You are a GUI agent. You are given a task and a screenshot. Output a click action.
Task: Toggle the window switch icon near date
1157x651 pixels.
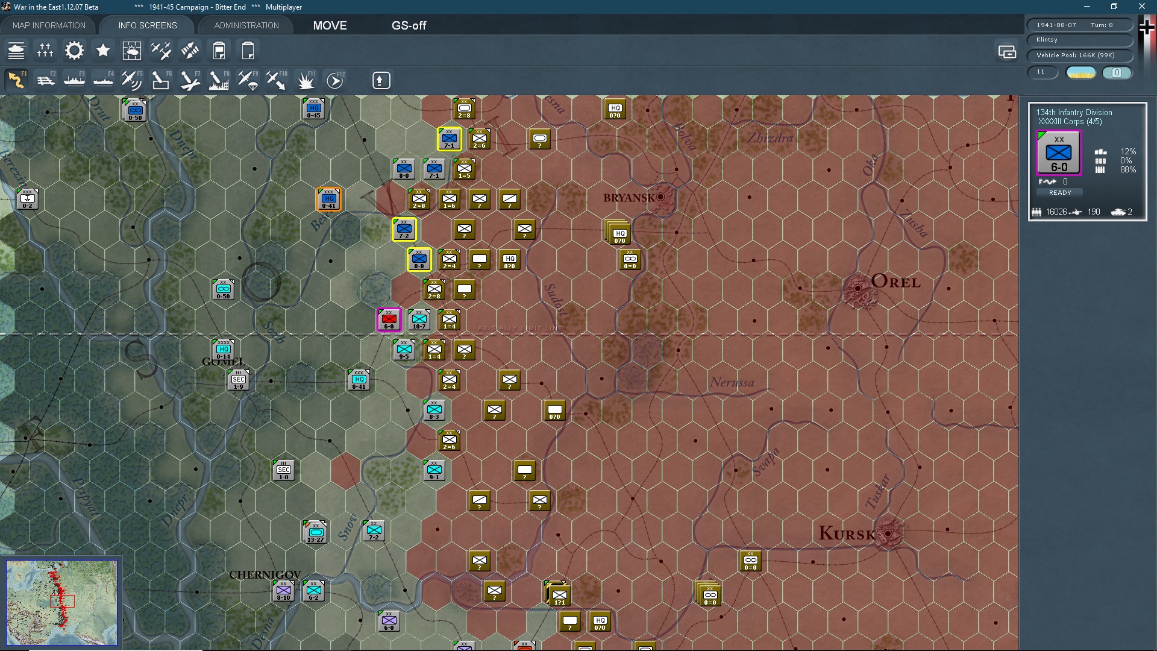1007,52

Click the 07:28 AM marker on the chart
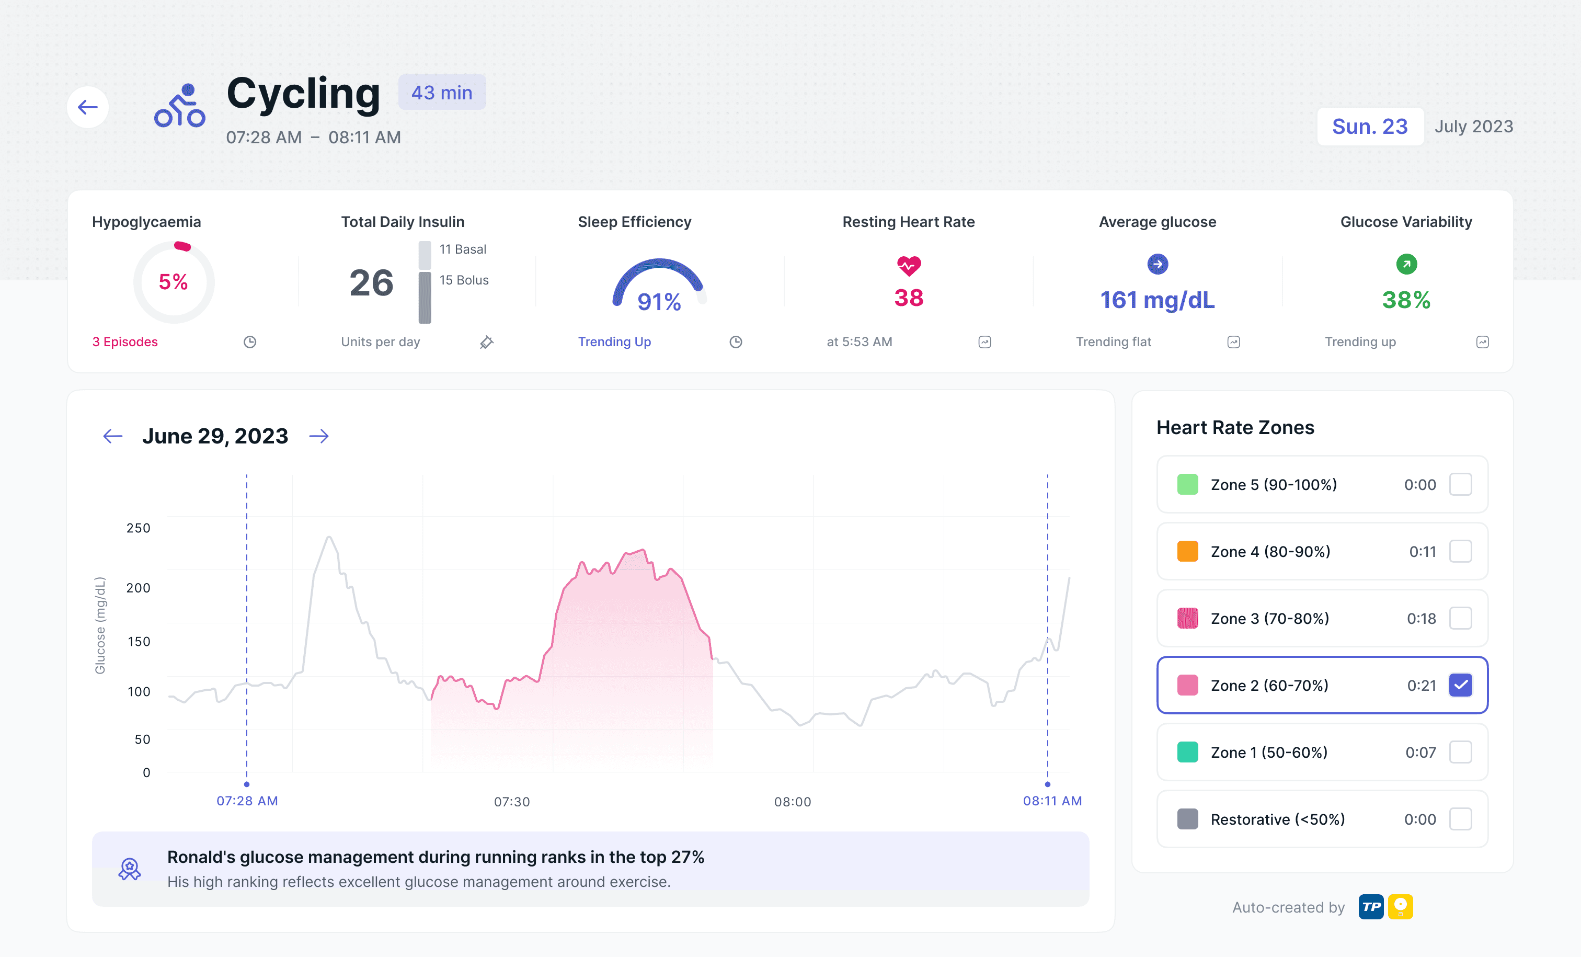coord(247,800)
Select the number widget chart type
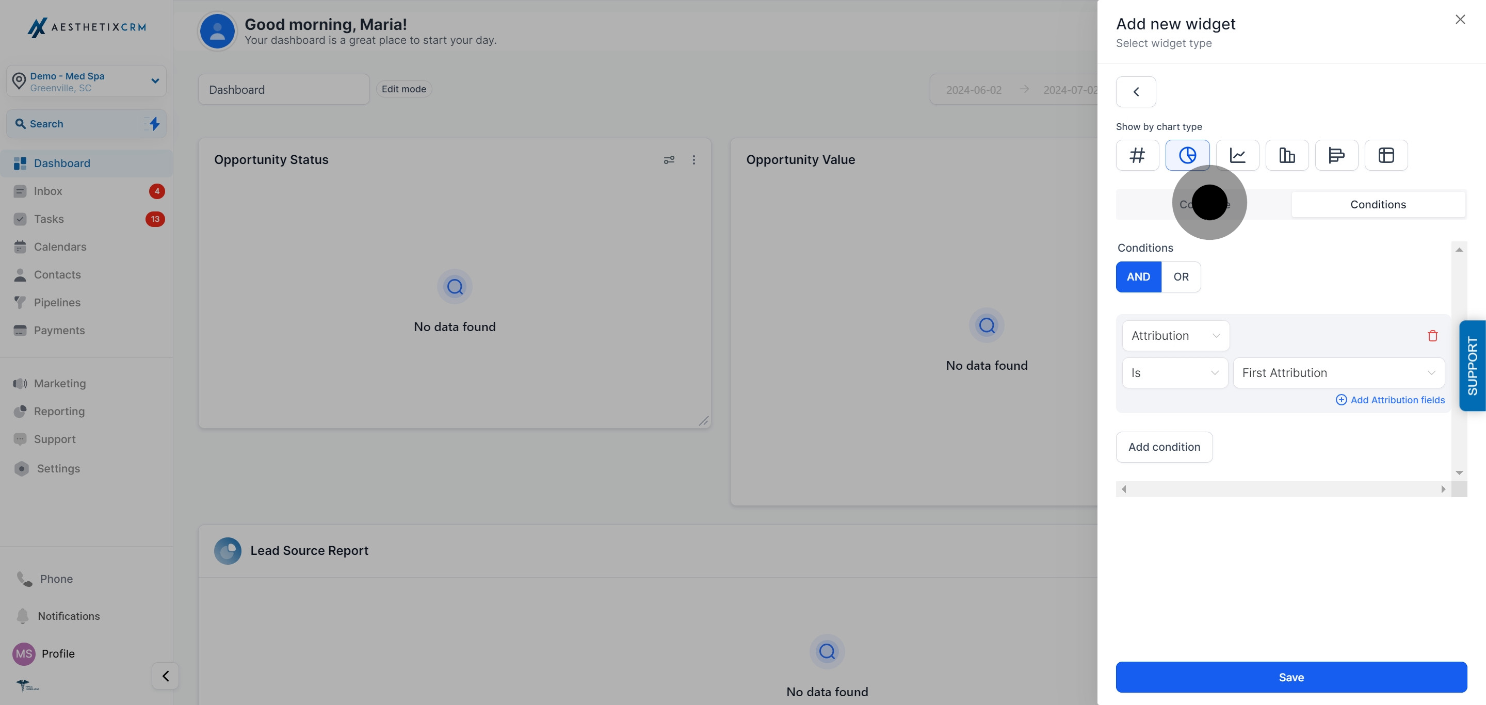The height and width of the screenshot is (705, 1486). coord(1137,155)
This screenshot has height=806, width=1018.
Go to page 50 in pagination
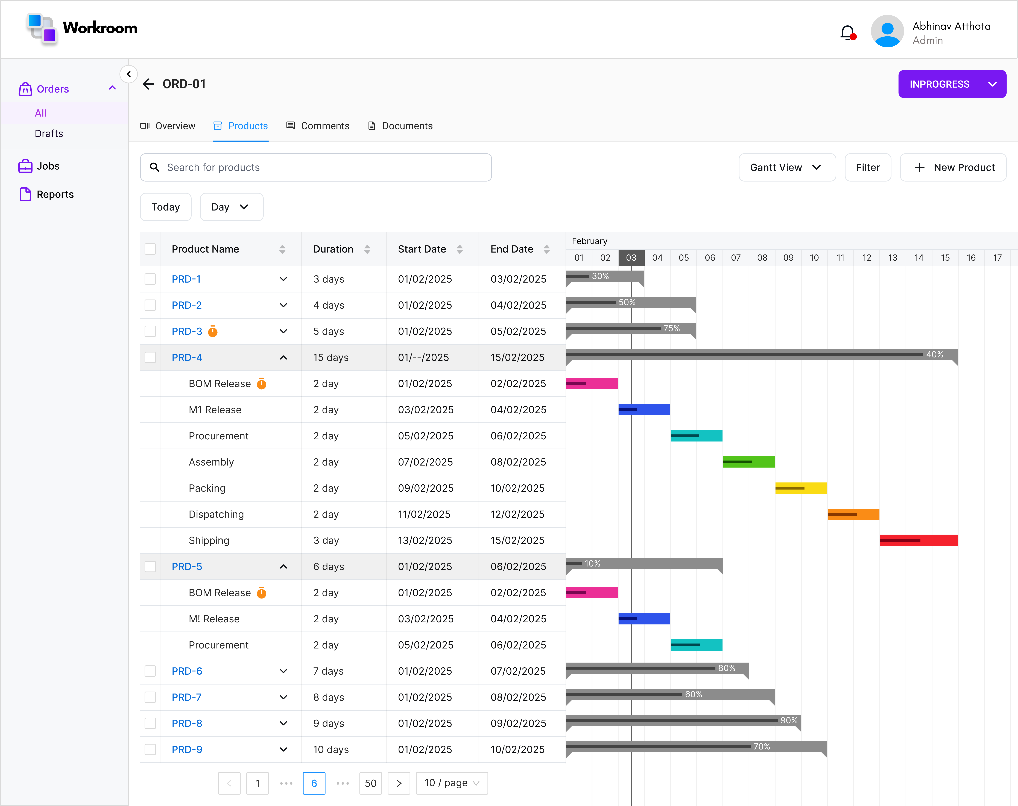tap(371, 783)
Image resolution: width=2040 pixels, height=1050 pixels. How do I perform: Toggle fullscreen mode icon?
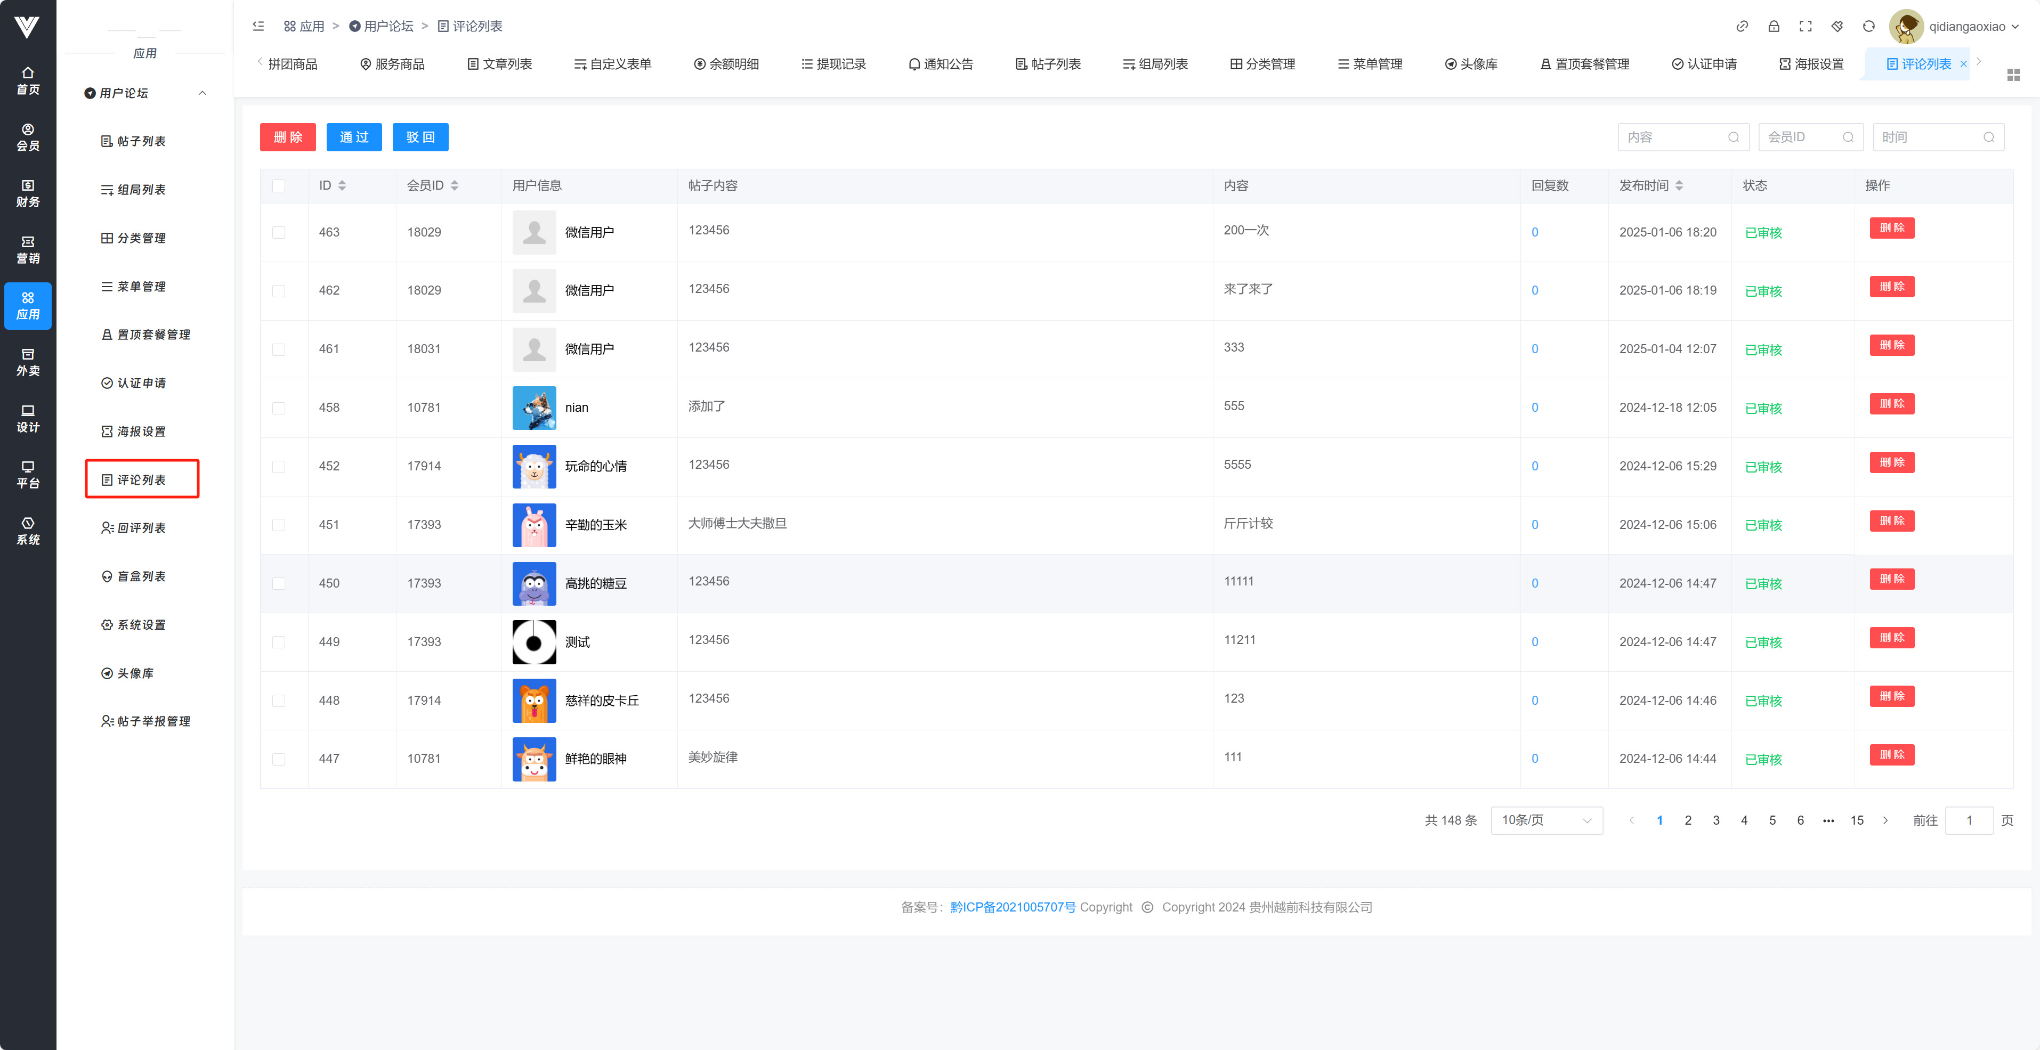coord(1805,26)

Work to complete
Pick up at the line that holds "Select the number widget chart type" and restate each line, word for word, through the last line of the entries. Include both end lines but none of the pictures.

Result for this task
Select the number widget chart type
The height and width of the screenshot is (705, 1486). coord(1137,155)
This screenshot has height=806, width=1018.
Go to page 50 in pagination
tap(371, 783)
Image resolution: width=2040 pixels, height=1050 pixels. How do I perform: Toggle fullscreen mode icon?
coord(1805,26)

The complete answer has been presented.